◆ **INPUT FOR THIS TASK**
---

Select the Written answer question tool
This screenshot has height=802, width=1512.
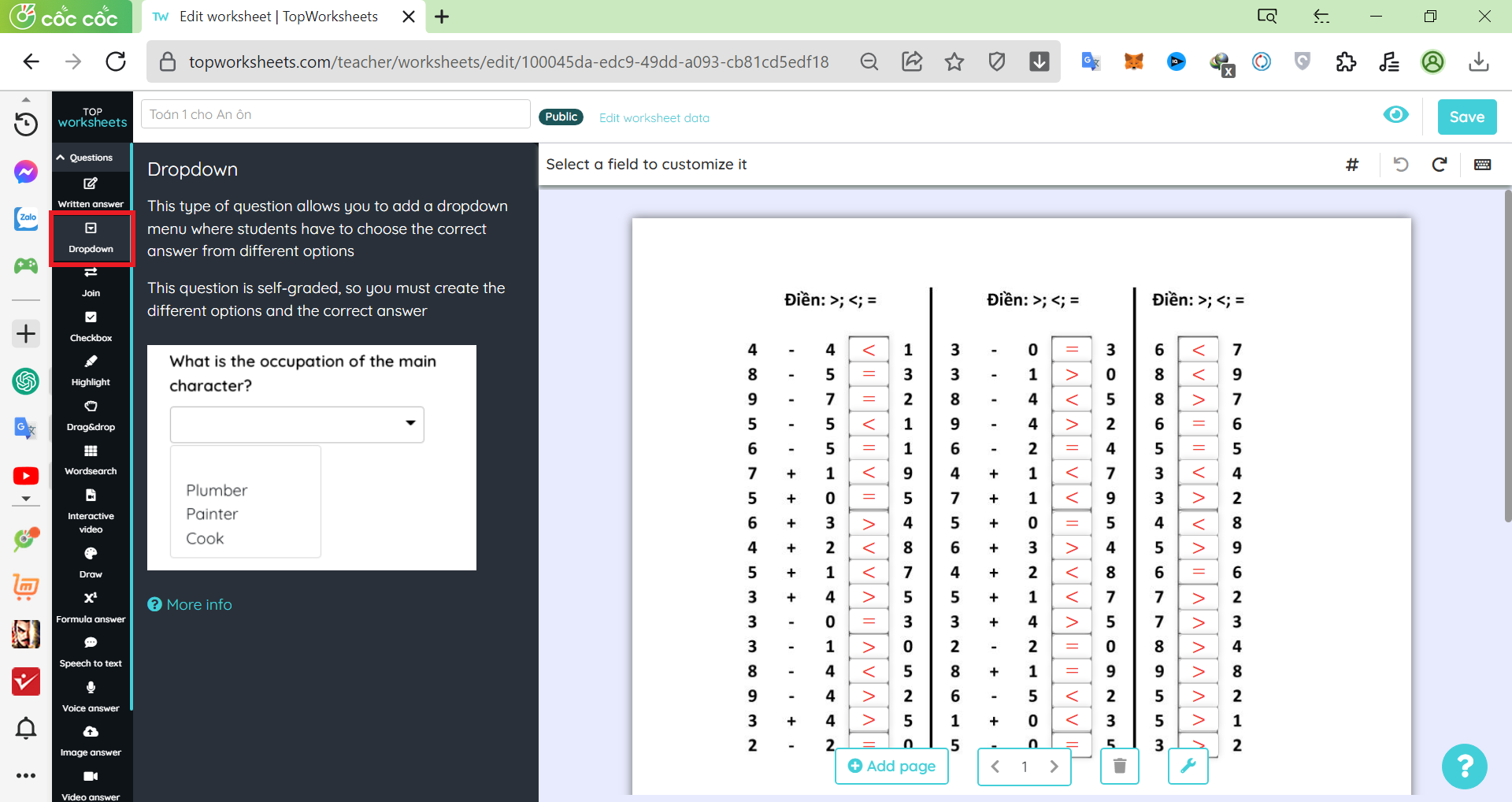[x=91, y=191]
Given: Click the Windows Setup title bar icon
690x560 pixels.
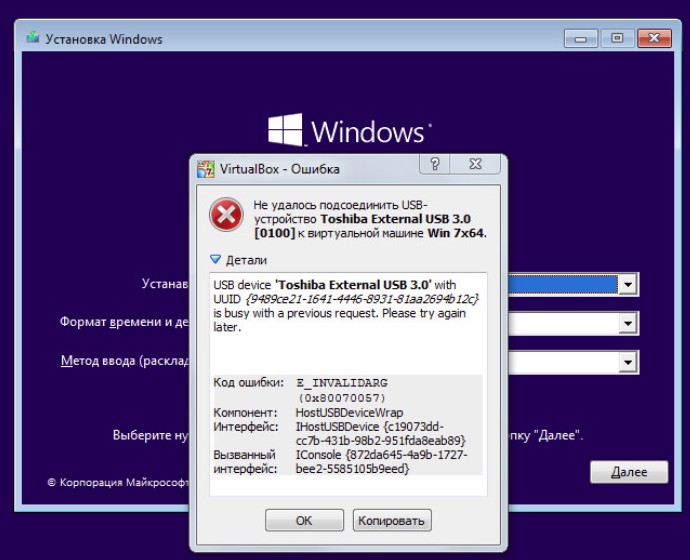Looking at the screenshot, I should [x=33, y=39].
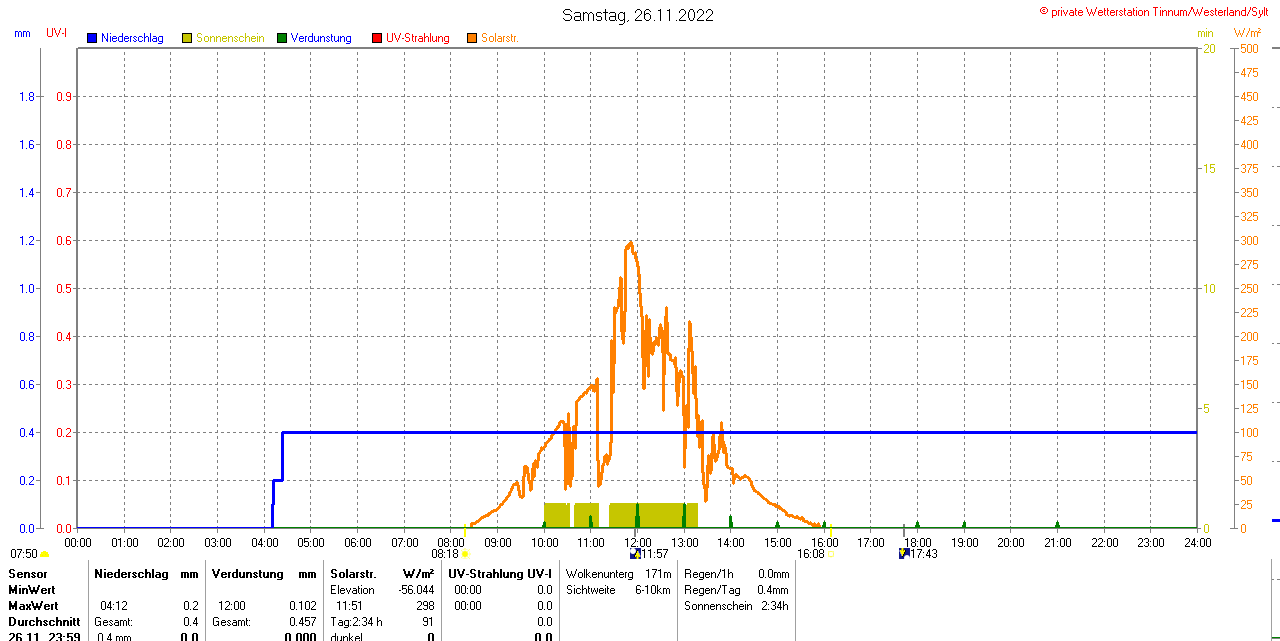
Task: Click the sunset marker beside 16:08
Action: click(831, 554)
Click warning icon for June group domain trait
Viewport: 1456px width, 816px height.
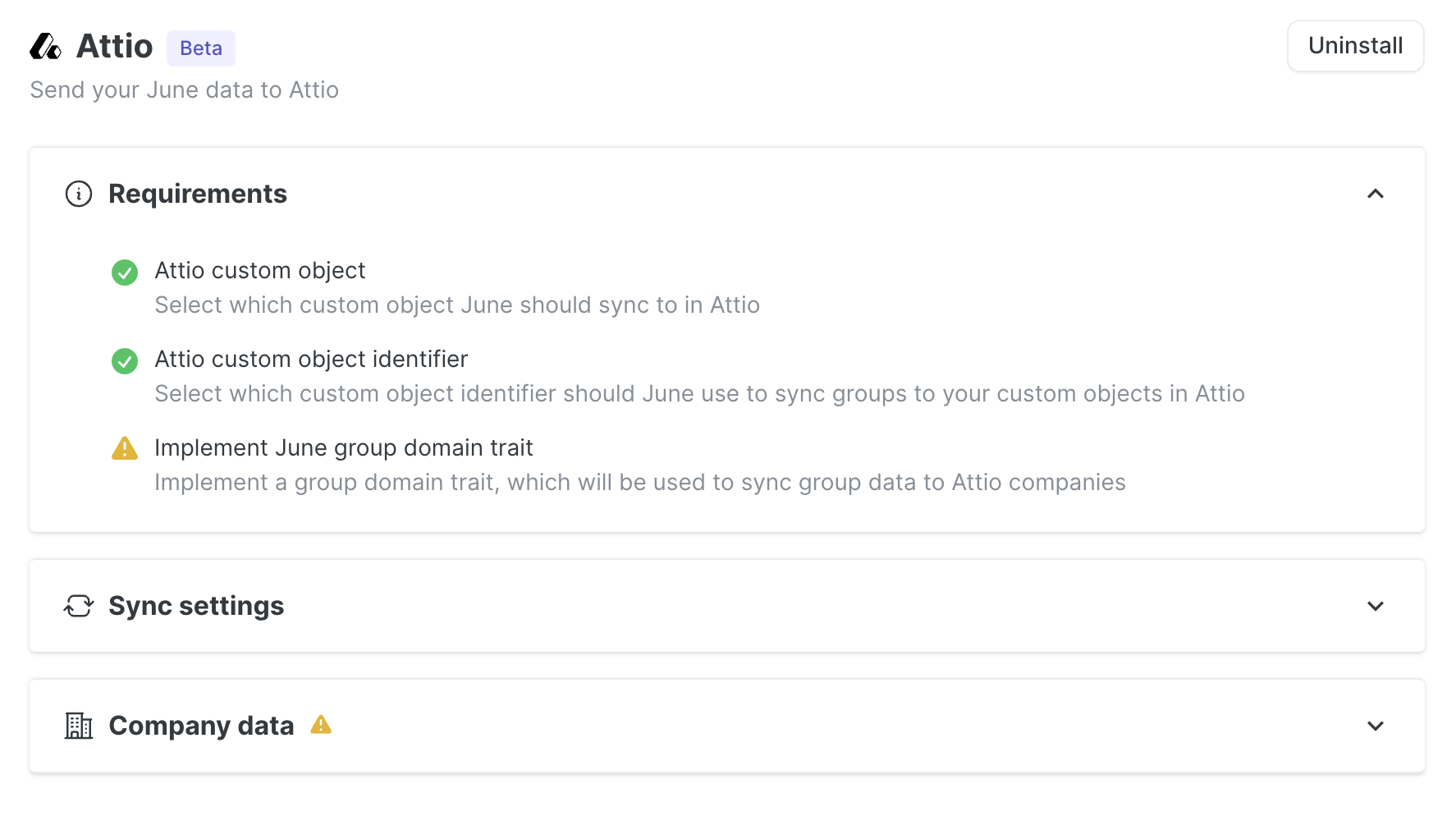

---

◆ **STATED EXERCISE**
Convert the lines of the records into a JSON list of strings, one string per line, skipping blank lines. Leave the pictures out of the list.

◆ **CORRECT RESULT**
[
  "Select the Written answer question tool",
  "This screenshot has height=802, width=1512.",
  "[x=91, y=191]",
  "Given: Click the Windows Setup title bar icon",
  "690x560 pixels.",
  "Looking at the screenshot, I should [x=33, y=39].",
  "Task: Click the sunset marker beside 16:08",
  "Action: click(831, 554)",
  "Click warning icon for June group domain trait",
  "Viewport: 1456px width, 816px height."
]